PA 06-168—sHB 5536

Judiciary Committee

AN ACT CONCERNING THE RELOCATION OF PARENTS HAVING CUSTODY OF MINOR CHILDREN

SUMMARY: This act requires a divorced parent who relocates or plans to relocate with a child to prove that the relocation is in the child's best interest. Prior binding case law placed the burden on the parent objecting to the move. It also codifies a nonexclusive list of factors family courts must consider when the non-relocating parent seeks to block the move due to its significant impact on an existing parenting plan (i. e. , a court-approved custody and visitation schedule). These considerations are already required by a Connecticut Supreme Court ruling.

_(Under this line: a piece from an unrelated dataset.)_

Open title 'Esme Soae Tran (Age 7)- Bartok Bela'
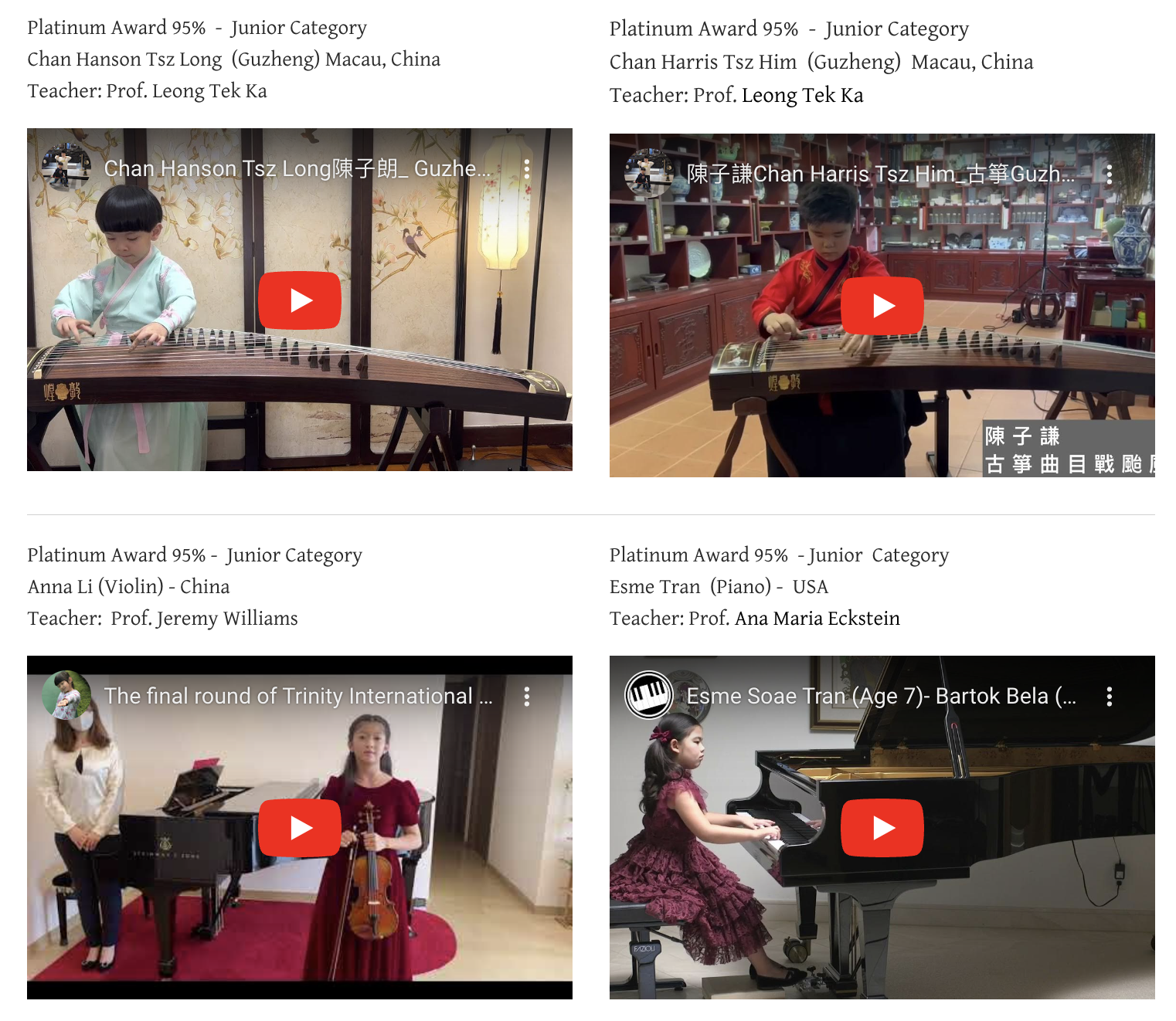 click(x=881, y=697)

EFFECTIVE DATE: October 1, 2006

BURDEN OF PROOF IN PARENTAL RELOCATION DISPUTES

By law, a relocating parent has the burden of proving, by a preponderance of the evidence, that (1) the relocation is for a legitimate purpose and (2) the new location bears a reasonable relationship to that purpose. If those two burdens are met, prior law required the non-relocating parent to prove, again by a preponderance of evidence, that it would not be in the child's best interest. The act requires the relocating parent to prove it is in the child's best interest.

COURT CONSIDERATIONS

Under the act, factors a court must consider in resolving relocation disputes include, at a minimum:

1. each parent's reasons for seeking or opposing the relocation;

2. the quality of the child's relationship with each parent;

3. the relocation's impact on the quality and quantity of the child's future contact with the nonrelocating parent;

4. the degree to which the relocation may enhance the relocating parent and child economically, emotionally, and educationally; and

5. the feasibility of making suitable visitation arrangements to preserve the relationship between the child and nonrelocating parent.

BACKGROUND

Related Case

In 1998, the Connecticut Supreme Court ruled that a divorced parent objecting to his ex-spouse's decision to relocate with their child had to prove that the move was not in the child's best interests. The Court also listed factors that judges should consider in resolving these disputes (Ireland v. Ireland, 246 Conn. 413).